↓↓↓
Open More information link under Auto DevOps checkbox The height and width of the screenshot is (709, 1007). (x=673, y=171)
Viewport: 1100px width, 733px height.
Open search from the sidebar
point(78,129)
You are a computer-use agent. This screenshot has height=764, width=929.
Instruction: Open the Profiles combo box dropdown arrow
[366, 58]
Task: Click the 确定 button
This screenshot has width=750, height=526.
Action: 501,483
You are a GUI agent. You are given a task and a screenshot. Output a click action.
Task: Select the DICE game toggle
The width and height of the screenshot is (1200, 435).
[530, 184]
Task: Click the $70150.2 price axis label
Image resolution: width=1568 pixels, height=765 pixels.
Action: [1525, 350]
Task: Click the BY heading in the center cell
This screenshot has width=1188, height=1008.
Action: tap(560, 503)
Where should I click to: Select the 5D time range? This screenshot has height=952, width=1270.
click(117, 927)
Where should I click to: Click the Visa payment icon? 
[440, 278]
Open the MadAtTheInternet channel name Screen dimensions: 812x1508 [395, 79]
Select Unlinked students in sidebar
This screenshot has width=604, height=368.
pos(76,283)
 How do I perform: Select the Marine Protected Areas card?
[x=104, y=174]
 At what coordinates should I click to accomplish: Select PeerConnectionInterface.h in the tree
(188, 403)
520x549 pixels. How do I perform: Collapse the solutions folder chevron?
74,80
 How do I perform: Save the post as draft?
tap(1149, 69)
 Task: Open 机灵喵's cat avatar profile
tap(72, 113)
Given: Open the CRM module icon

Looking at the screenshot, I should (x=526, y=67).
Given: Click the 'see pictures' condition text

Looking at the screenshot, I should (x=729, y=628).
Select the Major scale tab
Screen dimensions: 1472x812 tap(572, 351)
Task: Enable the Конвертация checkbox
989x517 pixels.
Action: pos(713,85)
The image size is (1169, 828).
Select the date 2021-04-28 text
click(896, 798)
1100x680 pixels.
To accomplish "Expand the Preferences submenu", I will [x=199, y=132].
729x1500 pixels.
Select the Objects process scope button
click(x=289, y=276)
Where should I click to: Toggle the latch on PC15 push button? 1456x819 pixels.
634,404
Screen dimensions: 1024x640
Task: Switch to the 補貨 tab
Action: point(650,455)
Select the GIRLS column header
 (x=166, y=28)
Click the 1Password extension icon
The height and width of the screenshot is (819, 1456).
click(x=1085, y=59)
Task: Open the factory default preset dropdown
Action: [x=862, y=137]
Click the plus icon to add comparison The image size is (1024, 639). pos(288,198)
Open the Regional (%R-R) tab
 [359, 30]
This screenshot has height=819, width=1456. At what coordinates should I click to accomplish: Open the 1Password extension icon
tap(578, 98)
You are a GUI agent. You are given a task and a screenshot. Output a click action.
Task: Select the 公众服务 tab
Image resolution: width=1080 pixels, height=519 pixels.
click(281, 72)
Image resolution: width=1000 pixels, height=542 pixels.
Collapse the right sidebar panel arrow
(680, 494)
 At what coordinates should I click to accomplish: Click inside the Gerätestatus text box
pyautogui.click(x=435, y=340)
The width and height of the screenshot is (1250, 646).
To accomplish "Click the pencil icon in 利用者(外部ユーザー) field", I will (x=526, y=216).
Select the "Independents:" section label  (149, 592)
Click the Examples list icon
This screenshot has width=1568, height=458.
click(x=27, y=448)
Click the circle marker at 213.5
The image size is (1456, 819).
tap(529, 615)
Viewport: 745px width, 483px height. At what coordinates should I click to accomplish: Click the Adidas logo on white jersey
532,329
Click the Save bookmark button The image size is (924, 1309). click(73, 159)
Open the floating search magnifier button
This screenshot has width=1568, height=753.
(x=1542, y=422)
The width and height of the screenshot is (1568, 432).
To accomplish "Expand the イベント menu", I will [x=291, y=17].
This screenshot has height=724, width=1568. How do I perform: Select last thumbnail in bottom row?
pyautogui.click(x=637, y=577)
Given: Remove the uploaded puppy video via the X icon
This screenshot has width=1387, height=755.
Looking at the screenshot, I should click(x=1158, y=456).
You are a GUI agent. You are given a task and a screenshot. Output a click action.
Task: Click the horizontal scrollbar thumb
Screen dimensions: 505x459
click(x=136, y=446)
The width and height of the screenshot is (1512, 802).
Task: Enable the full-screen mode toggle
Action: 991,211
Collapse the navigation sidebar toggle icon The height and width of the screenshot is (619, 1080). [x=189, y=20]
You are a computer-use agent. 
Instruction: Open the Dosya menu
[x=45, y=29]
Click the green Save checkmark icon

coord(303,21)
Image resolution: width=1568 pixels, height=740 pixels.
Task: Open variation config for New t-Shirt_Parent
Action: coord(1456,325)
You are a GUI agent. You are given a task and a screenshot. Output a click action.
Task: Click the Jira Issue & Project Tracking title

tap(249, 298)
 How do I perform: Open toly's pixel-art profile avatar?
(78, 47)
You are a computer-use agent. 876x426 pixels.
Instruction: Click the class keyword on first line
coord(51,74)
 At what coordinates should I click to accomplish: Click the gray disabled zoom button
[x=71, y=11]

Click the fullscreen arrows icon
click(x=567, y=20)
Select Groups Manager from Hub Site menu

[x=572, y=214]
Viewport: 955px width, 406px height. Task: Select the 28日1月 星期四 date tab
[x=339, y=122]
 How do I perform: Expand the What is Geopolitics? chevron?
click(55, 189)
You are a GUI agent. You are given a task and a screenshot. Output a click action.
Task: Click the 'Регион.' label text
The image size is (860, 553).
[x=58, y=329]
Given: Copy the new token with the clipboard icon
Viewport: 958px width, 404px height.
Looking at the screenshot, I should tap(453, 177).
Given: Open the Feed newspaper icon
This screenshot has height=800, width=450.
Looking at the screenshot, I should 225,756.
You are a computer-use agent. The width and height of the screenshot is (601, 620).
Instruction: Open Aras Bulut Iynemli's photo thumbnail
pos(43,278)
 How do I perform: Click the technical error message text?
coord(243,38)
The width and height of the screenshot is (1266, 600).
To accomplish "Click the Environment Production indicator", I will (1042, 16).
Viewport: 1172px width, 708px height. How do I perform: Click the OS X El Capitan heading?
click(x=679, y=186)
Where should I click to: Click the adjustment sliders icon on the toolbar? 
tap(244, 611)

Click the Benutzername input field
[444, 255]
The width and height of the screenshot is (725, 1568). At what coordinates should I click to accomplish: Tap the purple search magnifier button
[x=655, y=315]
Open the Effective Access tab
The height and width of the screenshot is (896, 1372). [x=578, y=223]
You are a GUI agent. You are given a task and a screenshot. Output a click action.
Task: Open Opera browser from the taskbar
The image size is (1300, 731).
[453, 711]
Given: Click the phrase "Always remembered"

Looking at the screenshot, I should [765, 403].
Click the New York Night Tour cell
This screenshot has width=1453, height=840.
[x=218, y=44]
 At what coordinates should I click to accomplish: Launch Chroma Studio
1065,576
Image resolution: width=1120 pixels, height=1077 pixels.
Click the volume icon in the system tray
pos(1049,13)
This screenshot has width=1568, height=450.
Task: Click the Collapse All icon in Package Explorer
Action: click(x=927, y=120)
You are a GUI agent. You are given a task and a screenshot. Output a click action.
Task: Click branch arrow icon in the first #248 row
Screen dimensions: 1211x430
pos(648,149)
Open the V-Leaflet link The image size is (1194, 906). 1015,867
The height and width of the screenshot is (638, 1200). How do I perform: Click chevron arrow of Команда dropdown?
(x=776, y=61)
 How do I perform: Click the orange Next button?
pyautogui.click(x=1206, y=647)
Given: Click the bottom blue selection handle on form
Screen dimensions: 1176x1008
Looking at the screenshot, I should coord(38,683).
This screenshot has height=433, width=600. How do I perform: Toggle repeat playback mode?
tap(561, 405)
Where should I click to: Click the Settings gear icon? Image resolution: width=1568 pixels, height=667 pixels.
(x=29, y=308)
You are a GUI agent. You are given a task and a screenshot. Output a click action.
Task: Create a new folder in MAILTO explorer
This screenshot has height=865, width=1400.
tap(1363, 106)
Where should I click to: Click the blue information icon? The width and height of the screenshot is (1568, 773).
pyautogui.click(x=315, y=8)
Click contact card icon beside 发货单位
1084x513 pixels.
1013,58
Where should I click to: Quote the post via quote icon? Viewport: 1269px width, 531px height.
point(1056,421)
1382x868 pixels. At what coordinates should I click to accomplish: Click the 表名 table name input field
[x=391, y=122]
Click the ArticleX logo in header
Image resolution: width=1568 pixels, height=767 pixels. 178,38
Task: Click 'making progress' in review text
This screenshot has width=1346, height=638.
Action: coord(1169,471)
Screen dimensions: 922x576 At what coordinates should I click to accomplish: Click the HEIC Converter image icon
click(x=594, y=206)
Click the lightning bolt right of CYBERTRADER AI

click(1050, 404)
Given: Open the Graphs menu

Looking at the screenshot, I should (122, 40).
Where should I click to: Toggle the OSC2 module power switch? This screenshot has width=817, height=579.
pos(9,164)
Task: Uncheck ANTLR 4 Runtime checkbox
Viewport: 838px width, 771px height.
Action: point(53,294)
↑↑↑
Reproduce the stretch of the material from the line containing "How do I perform: Expand" through the line containing "coord(243,38)", substituting "preview" for "thumbnail" and leaving everything else unchanged.

 How do I perform: Expand the What is Geopolitics? chevron?
click(55, 189)
You are a GUI agent. You are given a task and a screenshot. Output a click action.
Task: Click the 'Регион.' label text
The image size is (860, 553).
[x=58, y=329]
Given: Copy the new token with the clipboard icon
Viewport: 958px width, 404px height.
Looking at the screenshot, I should tap(453, 177).
Given: Open the Feed newspaper icon
This screenshot has height=800, width=450.
Looking at the screenshot, I should 225,756.
You are a computer-use agent. The width and height of the screenshot is (601, 620).
Instruction: Open Aras Bulut Iynemli's photo preview
pos(43,278)
 How do I perform: Click the technical error message text?
coord(243,38)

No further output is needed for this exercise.